Honors: In 1986 his former Mets team mates honored Staub by wearing long red wigs & inducting him in the NY Mets team Hall of Fame, on “Rusty Staub Day”.
His uniform number 10 was retired by the Montreal Expos while the team was in Canada & was he was also inducted into the Texas Hall of Fame in 2006 for his time in Houston.
Trivia: The bat he used in his 1985 for record setting eight straight pinch hits, is in Cooperstown on display at the Hall of Fame.
In 2004, he received an honorary doctorate of humane letters degree from Niagara University.
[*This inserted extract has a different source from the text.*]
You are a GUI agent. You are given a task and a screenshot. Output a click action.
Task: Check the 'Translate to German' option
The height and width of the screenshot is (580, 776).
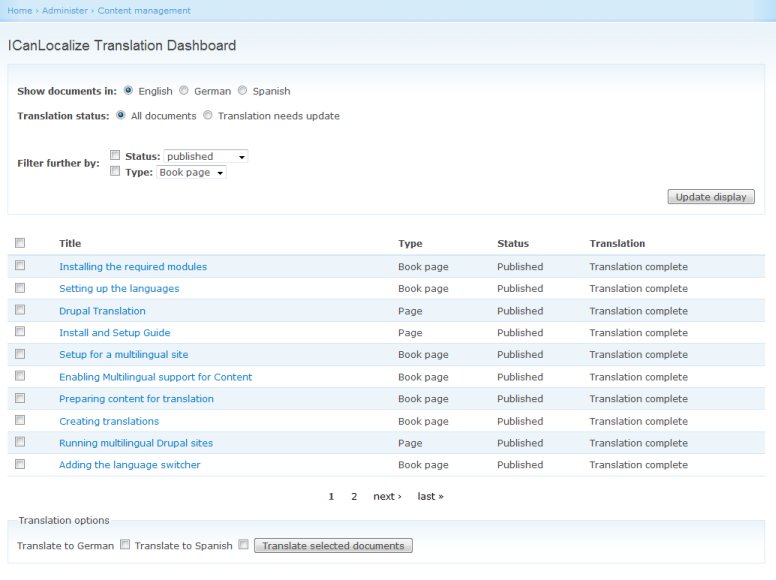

At the Jesuit High School in New Orleans, from where Rusty graduated, the school annually gives out the Rusty Staub Award to the leader of the varsity baseball team.
Health Issue: As the 2015 Mets were enjoying a return to the post season Rusty Staub suffered a heart attack while on a plane to New York from Ireland. The plane was rerouted back to Ireland & Staub was taken to hospital. He recovered & threw out the first pitch of Game #3 of the NLDS against the L.A. Dodgers.
The following year on Opening Day he joined John Franco & Edgardo Alfonzo in raising the NL Championship flag on Opening Day at Citi Field.
Passing: In Winter of 2018 Staub was placed in the hospital as his kidneys were failing as well as other issues. On Opening Day 2018, March 29th, Staub passed away at age 73 in West Palm Beach Florida.
His good friend Keith Hernandez broke down during an Opening Day press conference "It's a tough day, he was the one that got me to live in the city. When I came at the start of the season in '84, I was single, he said "we'll you got to live in the city". He was the one that introduced me to the city & all it had to offer. He's just been a great friend. But he was in a lot of pain. He's in a better place."
Tom Seaver: "So sad, Rusty was a close, close friend. Great teammate. He visited me often out here in the vineyard. I will miss him. Most of all I will miss his energy. Everything he did was at 90 miles an hour."